▶ [TEXTO MOSTRADO]
********************

Mi primera guitarra eléctrica pertenecía al baterista de la primera banda de rock en la que toqué. Era negra y con bastantes golpes en la caja de resonancia, no tenía la marca en el clavijero en el cual faltaba la correspondiente a la primera cuerda. Para afinarla necesitaba de unas pinzas y mucha paciencia, en ese entonces no tenía afinador electrónico de modo que afinaba de oído. Mejor pues a veces lo electrónico no es tan fidedigno.
Pero me encantaba la guitarra. No era Fender ni Gibson ni mucho menos una Rickenbacker de 12 cuerdas similar a la de George Harrison, pero sacaba un sonido maravilloso a pesar de lo ajetreada que estaba. Nunca supe cual era la marca de la guitarra. Aquel año de 1992 fue decisivo para mi: por fin entraba a una banda de rock después de pasar cuatro años tocando una guitarra acústica –que mi padre me compró en 1988 por cincuenta pesos- encerrado en mi cuarto y en compañía de, en aquel entonces, mi mejor amigo Ray.
Las canciones aprendidas durante horas que no le dedicaba a los estudios de secundaria con tanto interés (porque ¿Cuándo se ha enseñado algo interesante en las escuelas de la SEP?... ¡jamás!) eran canciones de Los Beatles, Soda Stereo y de todos los grupos de los sesenta como The Kinks, Herman Hermitts, The Hollies y The Beach Boys. Toda la influencia británica y del surf americano.

********************

▶ [ENTRADAS PROPORCIONADAS]
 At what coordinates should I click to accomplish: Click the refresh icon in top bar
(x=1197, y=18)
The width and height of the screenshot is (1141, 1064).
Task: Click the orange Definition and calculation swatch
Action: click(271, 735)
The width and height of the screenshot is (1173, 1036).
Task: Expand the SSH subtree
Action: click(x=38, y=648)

********************

▶ [QUÉ HARÁS]
1 – Repite sin cambios el fragmento del texto sobre la primera guitarra eléctrica que empieza en "Las canciones aprendidas" y termina en "del surf americano.".
2 – Resume en dos oraciones el texto sobre la primera guitarra eléctrica.
3 – Convierte en una lista el párrafo del texto sobre la primera guitarra eléctrica que empieza con "Pero me encantaba la guitarra" y conserva sus datos principales.
Los ítems no hacen falta para este trabajo.

▶ [RESPUESTAS OBTENIDAS]
1 –
Las canciones aprendidas durante horas que no le dedicaba a los estudios de secundaria con tanto interés (porque ¿Cuándo se ha enseñado algo interesante en las escuelas de la SEP?... ¡jamás!) eran canciones de Los Beatles, Soda Stereo y de todos los grupos de los sesenta como The Kinks, Herman Hermitts, The Hollies y The Beach Boys. Toda la influencia británica y del surf americano.

2 – Quien escribe recuerda su primera guitarra eléctrica: era negra y estaba golpeada, no se sabía su marca, costaba afinarla y pertenecía al baterista de su primera banda de rock. En 1992 entró por fin a esa banda tras cuatro años tocando una guitarra acústica en su cuarto, y las canciones que aprendía eran de Los Beatles, Soda Stereo y grupos de los sesenta.

3 –
- La guitarra le encantaba.
- No era Fender, Gibson ni una Rickenbacker de 12 cuerdas como la de George Harrison, pero sonaba de maravilla pese a su desgaste.
- Nunca supo cuál era su marca.
- 1992 fue un año decisivo, porque por fin entró a una banda de rock.
- Antes pasó cuatro años tocando en su cuarto una guitarra acústica que su padre le compró en 1988 por cincuenta pesos.
- En esos años estaba en compañía de Ray, entonces su mejor amigo.